EXERCISE OBJECTIVE:
Rewrite the lines of the listing starting at the line containing "This screenshot has width=641, height=578." and ending at the line containing "Switch to the Settings", substituting "Preferences" for "Settings" and leaving everything else unchanged.

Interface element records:
----------------
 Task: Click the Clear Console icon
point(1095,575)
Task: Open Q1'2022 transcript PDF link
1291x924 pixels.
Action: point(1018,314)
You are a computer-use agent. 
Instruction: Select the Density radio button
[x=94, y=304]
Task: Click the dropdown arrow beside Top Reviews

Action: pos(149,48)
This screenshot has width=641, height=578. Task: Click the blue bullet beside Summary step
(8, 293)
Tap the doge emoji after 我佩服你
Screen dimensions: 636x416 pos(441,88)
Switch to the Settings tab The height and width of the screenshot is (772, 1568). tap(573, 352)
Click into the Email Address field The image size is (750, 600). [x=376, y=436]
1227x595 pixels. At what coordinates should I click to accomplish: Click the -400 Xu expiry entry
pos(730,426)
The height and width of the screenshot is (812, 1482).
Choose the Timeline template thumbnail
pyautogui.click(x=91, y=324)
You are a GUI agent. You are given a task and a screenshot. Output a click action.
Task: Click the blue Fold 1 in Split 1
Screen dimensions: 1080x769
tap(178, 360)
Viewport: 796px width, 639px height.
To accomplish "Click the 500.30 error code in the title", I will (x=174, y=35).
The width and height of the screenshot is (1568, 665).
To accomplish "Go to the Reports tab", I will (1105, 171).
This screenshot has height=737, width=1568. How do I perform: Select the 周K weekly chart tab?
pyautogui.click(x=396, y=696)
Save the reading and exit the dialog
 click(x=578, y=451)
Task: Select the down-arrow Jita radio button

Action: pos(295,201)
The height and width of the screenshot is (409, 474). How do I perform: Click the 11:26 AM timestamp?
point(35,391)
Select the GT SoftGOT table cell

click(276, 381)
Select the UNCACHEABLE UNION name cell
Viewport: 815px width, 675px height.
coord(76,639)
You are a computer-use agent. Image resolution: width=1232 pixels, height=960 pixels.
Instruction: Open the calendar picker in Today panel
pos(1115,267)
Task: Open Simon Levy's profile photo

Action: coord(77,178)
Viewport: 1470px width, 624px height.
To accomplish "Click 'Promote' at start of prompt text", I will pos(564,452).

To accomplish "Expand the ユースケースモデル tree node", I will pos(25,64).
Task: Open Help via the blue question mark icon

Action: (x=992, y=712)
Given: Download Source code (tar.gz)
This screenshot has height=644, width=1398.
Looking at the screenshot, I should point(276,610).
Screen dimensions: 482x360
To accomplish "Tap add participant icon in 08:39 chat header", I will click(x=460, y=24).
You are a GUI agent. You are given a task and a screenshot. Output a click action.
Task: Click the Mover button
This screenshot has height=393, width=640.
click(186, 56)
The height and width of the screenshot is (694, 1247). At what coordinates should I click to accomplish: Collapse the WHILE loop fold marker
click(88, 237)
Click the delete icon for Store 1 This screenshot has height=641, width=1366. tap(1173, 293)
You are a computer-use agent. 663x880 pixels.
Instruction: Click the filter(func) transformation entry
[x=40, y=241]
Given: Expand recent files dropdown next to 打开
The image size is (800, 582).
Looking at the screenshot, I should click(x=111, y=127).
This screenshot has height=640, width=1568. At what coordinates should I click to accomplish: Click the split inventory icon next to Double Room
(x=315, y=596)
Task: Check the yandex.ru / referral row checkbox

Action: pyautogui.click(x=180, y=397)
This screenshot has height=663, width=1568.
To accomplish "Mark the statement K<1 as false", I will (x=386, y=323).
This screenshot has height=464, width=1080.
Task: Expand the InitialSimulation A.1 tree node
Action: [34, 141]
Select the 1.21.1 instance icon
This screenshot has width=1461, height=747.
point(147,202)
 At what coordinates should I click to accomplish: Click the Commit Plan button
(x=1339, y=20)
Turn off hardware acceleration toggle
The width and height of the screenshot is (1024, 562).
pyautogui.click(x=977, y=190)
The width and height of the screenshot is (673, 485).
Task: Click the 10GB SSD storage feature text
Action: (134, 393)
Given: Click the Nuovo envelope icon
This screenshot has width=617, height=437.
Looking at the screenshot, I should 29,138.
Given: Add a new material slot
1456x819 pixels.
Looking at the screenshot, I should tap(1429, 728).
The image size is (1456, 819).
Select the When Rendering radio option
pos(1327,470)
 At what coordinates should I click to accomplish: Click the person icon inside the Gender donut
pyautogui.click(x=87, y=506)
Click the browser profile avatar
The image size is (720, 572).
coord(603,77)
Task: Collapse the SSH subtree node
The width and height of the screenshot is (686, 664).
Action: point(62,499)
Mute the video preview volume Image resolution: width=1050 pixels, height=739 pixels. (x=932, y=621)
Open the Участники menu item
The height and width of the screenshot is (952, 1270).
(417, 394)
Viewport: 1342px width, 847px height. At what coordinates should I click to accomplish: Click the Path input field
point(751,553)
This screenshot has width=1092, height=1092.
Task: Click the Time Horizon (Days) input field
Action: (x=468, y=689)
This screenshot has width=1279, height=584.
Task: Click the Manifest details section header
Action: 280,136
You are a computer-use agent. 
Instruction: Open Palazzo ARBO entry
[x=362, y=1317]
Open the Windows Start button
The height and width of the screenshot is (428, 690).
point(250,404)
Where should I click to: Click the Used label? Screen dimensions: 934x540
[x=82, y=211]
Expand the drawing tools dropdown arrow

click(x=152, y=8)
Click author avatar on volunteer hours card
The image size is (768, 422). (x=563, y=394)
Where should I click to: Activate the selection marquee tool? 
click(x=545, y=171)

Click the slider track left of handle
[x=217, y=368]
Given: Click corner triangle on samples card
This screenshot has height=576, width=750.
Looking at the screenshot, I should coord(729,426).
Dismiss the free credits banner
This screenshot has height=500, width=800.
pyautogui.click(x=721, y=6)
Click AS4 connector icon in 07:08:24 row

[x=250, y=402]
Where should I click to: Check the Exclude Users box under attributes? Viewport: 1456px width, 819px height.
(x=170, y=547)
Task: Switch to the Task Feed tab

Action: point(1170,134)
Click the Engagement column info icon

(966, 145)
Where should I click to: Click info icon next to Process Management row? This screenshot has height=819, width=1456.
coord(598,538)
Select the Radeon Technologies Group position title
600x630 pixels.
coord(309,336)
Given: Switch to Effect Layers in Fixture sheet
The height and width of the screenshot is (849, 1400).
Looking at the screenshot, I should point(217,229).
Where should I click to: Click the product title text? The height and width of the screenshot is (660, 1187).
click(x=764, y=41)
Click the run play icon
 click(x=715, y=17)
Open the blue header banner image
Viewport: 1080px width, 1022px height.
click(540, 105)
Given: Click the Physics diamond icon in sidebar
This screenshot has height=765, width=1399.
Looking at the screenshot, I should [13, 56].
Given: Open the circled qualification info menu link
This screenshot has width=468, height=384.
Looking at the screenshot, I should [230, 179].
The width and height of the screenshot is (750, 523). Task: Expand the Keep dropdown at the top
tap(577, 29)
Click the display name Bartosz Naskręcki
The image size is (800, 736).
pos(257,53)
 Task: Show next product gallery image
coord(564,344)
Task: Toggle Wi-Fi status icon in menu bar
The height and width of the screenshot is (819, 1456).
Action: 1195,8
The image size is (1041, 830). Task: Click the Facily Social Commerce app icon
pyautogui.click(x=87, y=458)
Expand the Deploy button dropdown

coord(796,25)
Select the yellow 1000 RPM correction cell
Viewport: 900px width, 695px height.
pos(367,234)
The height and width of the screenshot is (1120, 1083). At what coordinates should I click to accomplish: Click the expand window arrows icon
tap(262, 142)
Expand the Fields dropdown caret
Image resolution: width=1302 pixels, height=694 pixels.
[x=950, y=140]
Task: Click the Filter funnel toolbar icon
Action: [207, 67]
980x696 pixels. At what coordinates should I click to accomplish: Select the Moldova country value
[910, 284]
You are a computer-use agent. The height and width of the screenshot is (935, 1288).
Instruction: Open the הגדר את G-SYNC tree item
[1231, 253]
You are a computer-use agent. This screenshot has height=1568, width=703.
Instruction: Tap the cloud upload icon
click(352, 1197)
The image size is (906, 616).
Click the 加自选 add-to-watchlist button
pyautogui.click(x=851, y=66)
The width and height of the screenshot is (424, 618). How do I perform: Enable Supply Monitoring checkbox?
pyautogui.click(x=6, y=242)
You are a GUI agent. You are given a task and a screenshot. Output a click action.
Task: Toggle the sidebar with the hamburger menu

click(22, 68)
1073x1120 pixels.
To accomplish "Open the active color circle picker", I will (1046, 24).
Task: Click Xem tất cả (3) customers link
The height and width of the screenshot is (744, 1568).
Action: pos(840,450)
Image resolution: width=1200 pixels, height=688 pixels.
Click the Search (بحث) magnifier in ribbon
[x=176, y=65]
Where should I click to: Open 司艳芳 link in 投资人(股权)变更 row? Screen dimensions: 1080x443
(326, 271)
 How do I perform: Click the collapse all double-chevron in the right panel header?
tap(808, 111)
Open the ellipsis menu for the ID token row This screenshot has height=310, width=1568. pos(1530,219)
----------------
RESULT OF THIS TASK:
This screenshot has width=641, height=578. Task: Click the blue bullet beside Summary step
(8, 293)
Tap the doge emoji after 我佩服你
Screen dimensions: 636x416 pos(441,88)
Switch to the Preferences tab The height and width of the screenshot is (772, 1568). tap(573, 352)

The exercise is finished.